• _SOURCE EXTRACT_:

-=-=-=-=-

Puetro Rican Diaspora Election Effects?

At some point, I heard a Puerto Rican notable mention that the number of people who have left PR for the states would not forget Trump’s response to the hurricane crisis and would be able to vote for president.
Is the diaspora large enough to make any kind of dent? Would most of them be likely to vote the same way?

According to this recent story, about 135,000 Puerto Ricans have left the island for 49 states in the U.S. Except for Florida, no state has even 5,000 of them.

Of the 56,000 who ended up in Florida, 20% of them are in school and too young to vote. The county with the most settlers only has about 4,500, so it’s unlikely they’d have much influence as a bloc.

The article says the total may increase to 500,000 over the next year or so. If 1/3 of them end in Florida and 80% of those are voters, that would be around 130,000. Enough to swing a statewide election (Trump won Florida by a few thousand less than that), but that’s a lot of assumptions.

Florida is a swing state and they have much reason to dislike Trump. I think there is every reason to think it could make a difference there. Elsewhere likely not. But they have to register and vote.

I think you have to consider the Puerto Ricans who were here before the hurricane hit and saw their former homeland neglected by the US. One would think they were quite dissatisfied with the response and would have incentive to vote Democratic.

Exactly. It’s not just the people who escaped due to the hurricane, it’s also the Puerto Ricans who were already here, and their extended networks of family and friends on the mainland.

New Jersey, New York, and Connecticut actually have more Puerto Ricans by percentage than Florida, and New York actually has a couple hundred thousand more overall than Florida. There are also large populations of Puerto Ricans (100,000+) in Pennsylvania, Massachusetts, California, Illinois, and Texas, and along with NJ, NY, CT, and FL these states have a combined 3.74 million Puerto Ricans, or over 80% of the total PR population on the mainland (as of the 2010 census).

It isn’t like that specific community was heavily in his camp before the hurricane. Trump had decent support among Cuban Americans and among Hispanics those who did vote for him are often doing so out of religious conservatism and, like other who vote in religious right terms, it takes a lot to move them from a GOP candidate who will appoint the right judges.

-=-=-=-=-

• _DATA SEGMENT_:
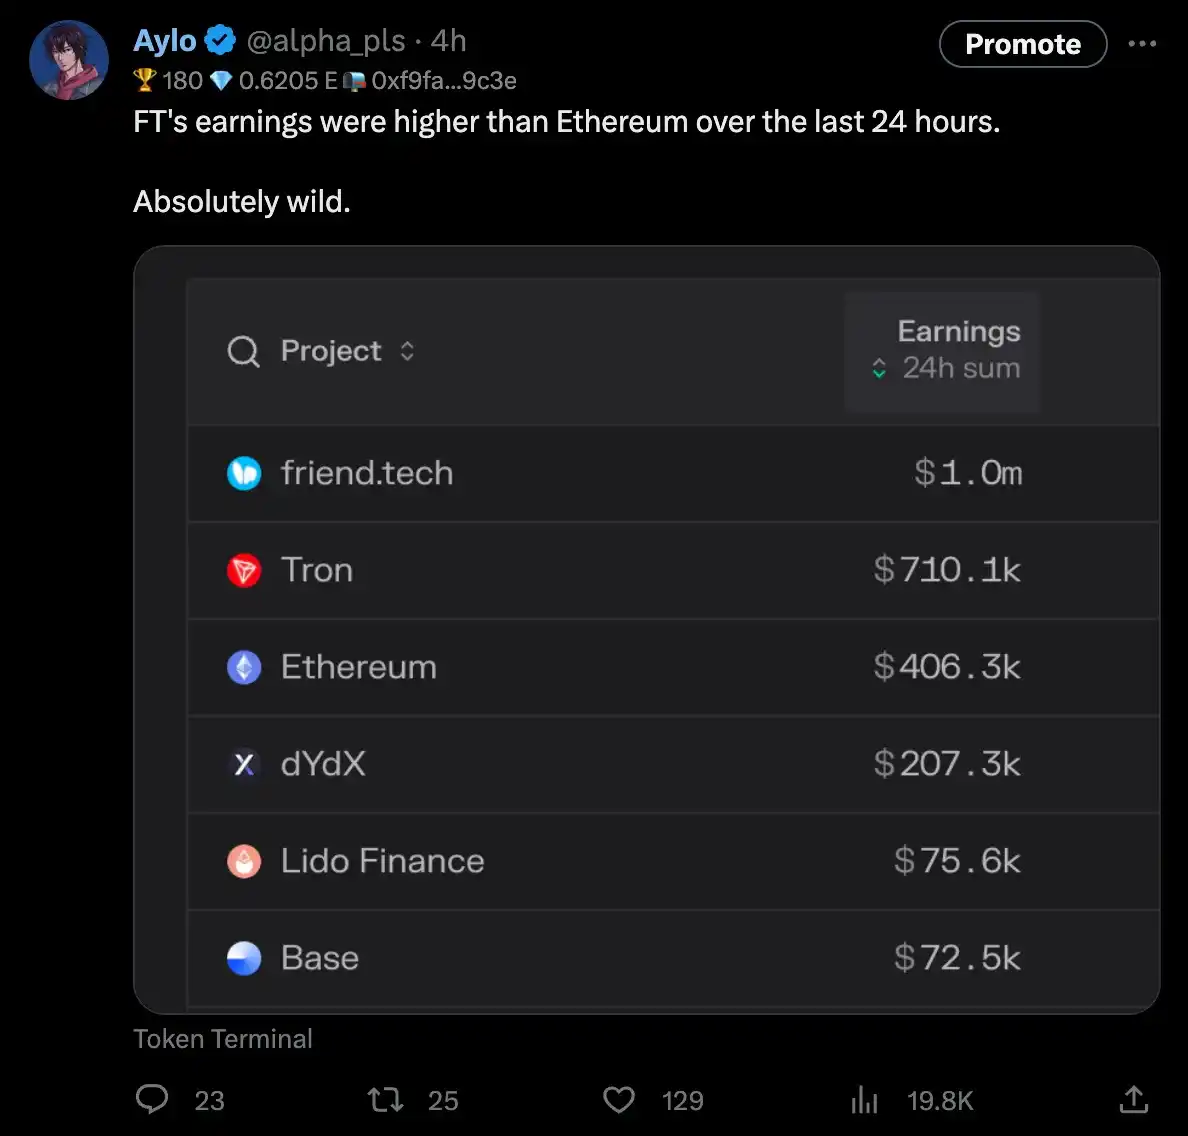The width and height of the screenshot is (1188, 1136).
Task: Sort by Project column arrows
Action: click(407, 351)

-=-=-=-=-

• _TASK DIRECTIONS_: Return the passage of the forum discussion from "Florida is a" to "register and vote.", copied word for word.

• _THE ANSWER_:
Florida is a swing state and they have much reason to dislike Trump. I think there is every reason to think it could make a difference there. Elsewhere likely not. But they have to register and vote.